- EXERCISE
Copy the lines of the items word for word, starting at the line containing "This screenshot has width=628, height=474." and ending at the line containing "center [39, 388].", and leave the pictures out.

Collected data
= Beginning of Section =
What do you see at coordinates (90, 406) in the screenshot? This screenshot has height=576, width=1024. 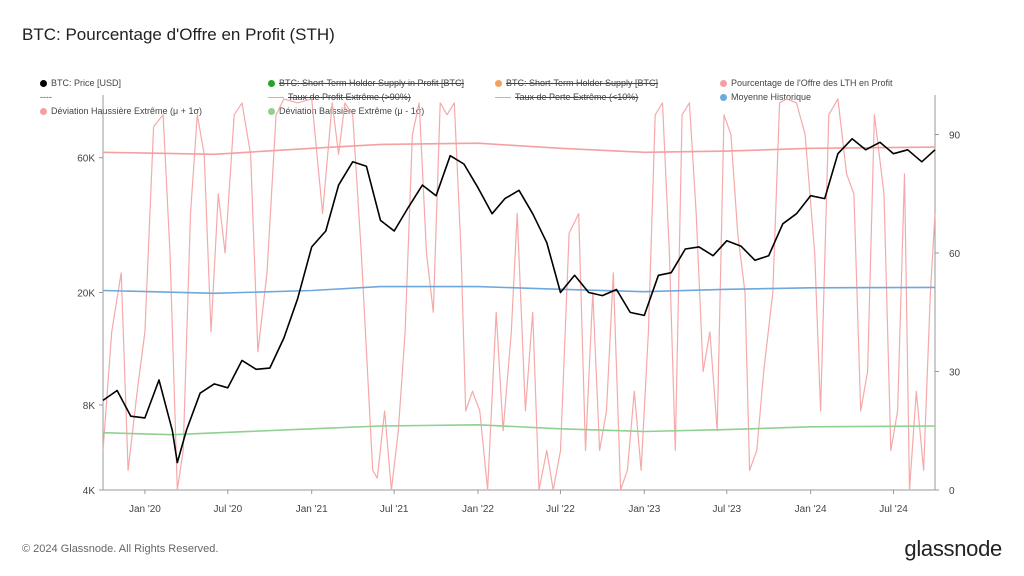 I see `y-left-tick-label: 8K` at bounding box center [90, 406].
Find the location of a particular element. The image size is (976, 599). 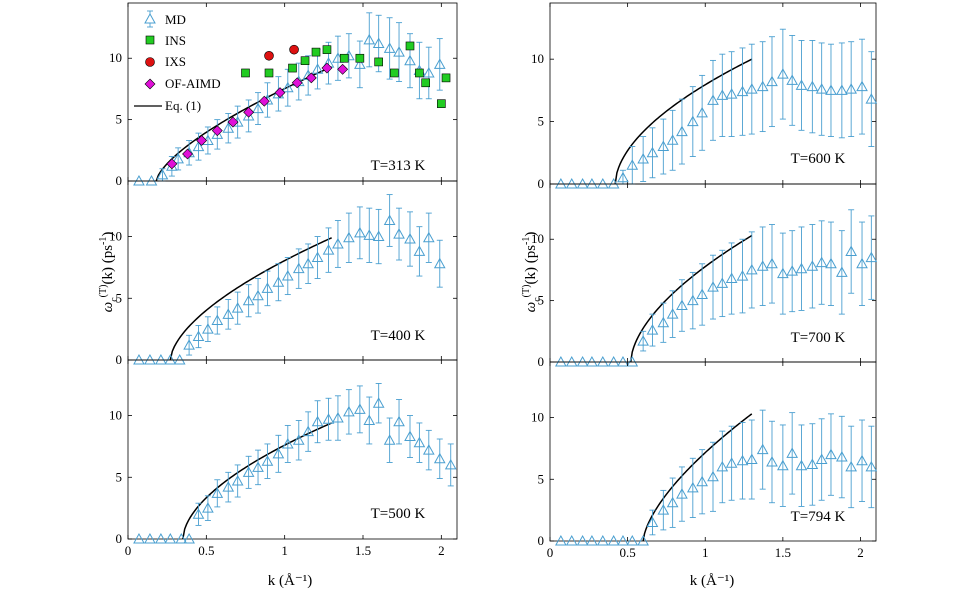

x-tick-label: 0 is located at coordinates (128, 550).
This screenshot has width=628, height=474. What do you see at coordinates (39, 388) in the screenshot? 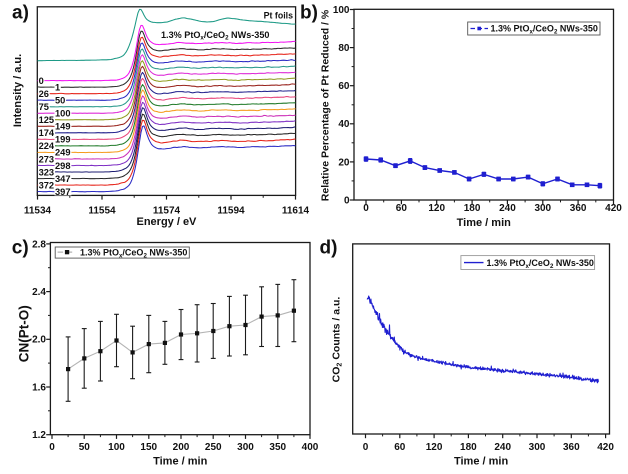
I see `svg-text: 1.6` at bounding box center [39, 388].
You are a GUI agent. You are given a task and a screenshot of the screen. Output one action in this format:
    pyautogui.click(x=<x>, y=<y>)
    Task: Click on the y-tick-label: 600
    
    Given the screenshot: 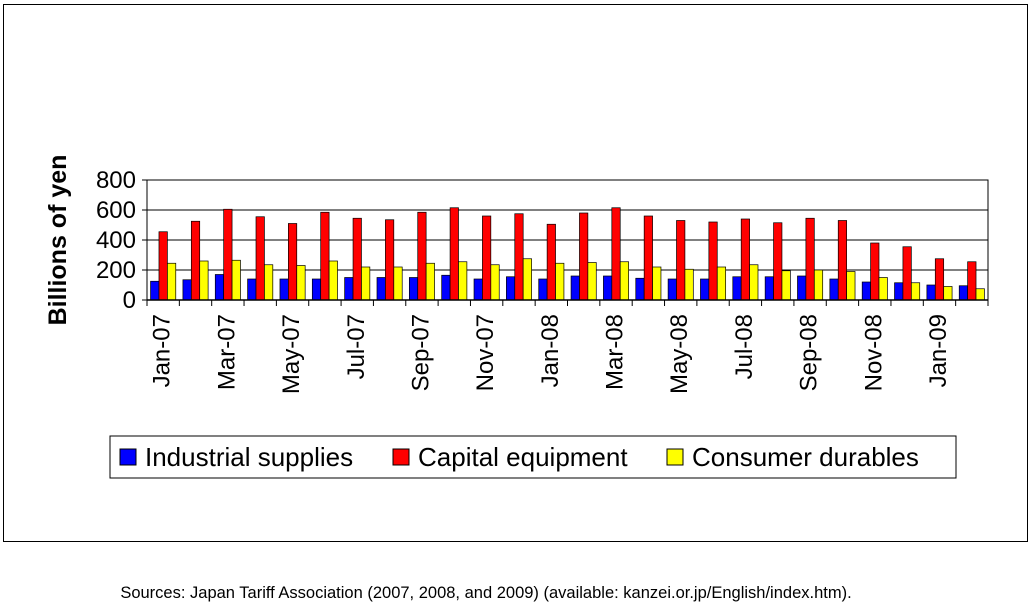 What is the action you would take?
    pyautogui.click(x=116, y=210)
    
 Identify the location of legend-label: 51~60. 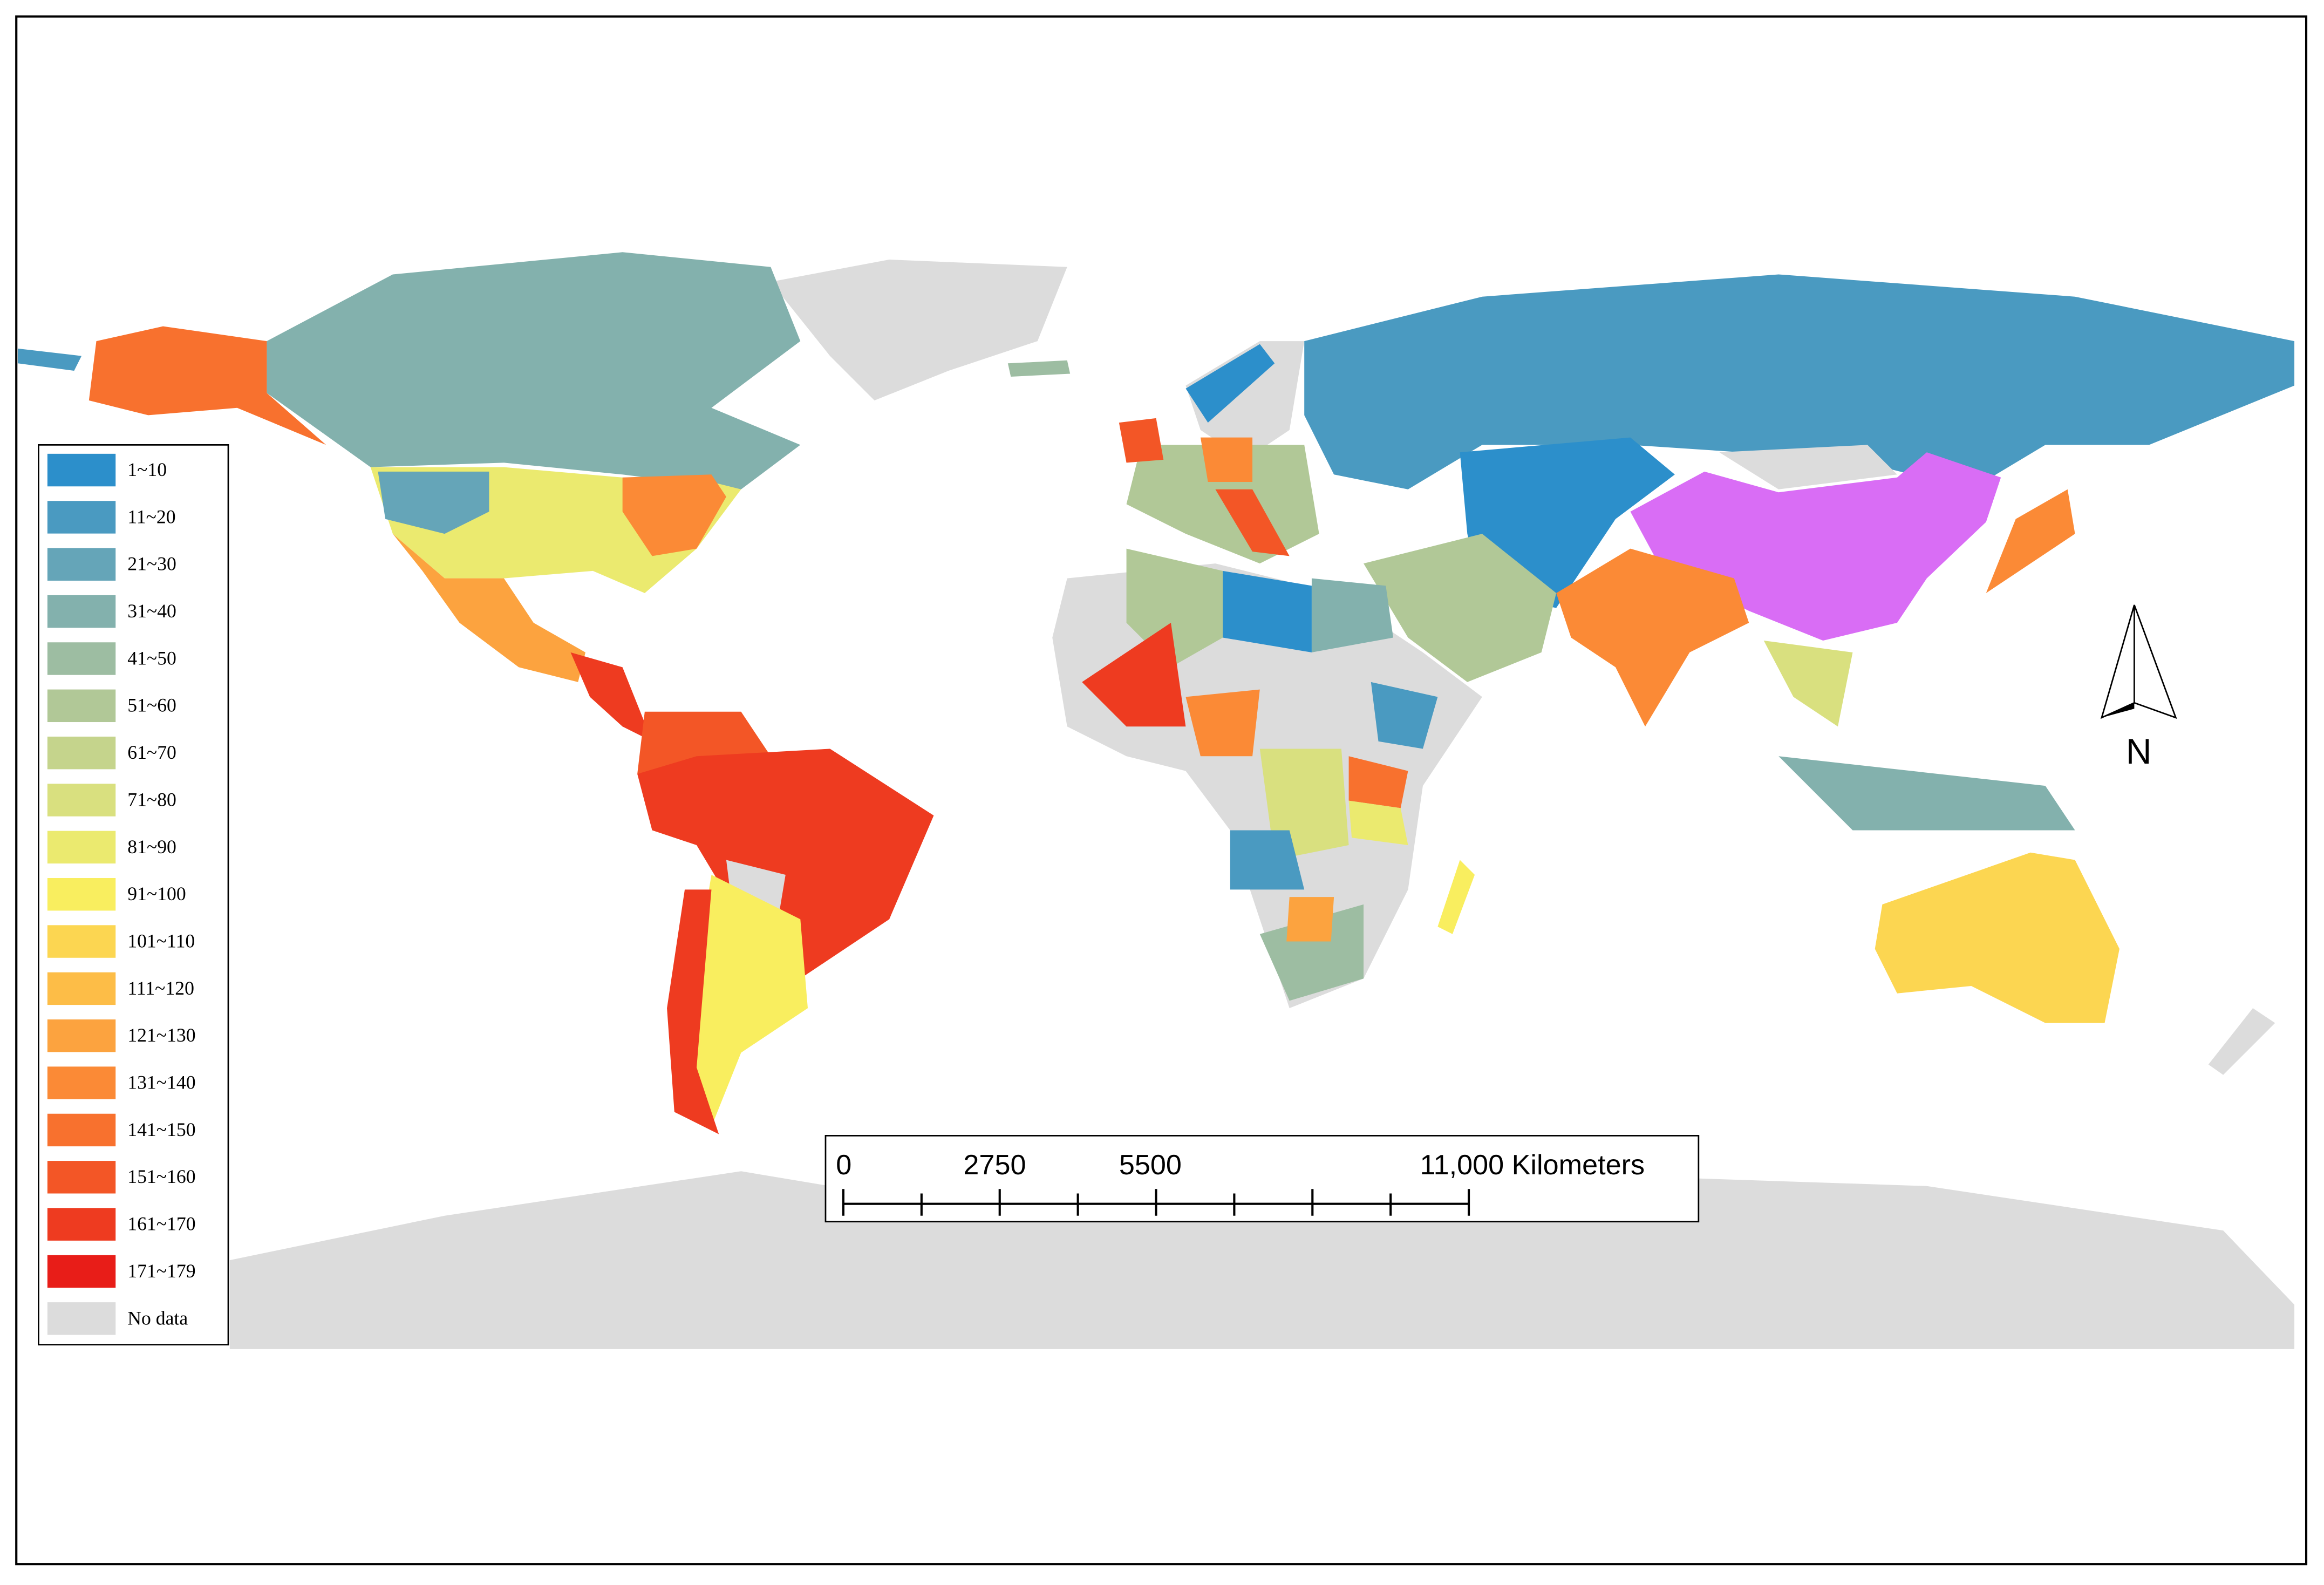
= End of Section =
- ANSWER TO THIS TASK
This screenshot has width=628, height=474. What do you see at coordinates (39, 388) in the screenshot? 
I see `svg-text: 1.6` at bounding box center [39, 388].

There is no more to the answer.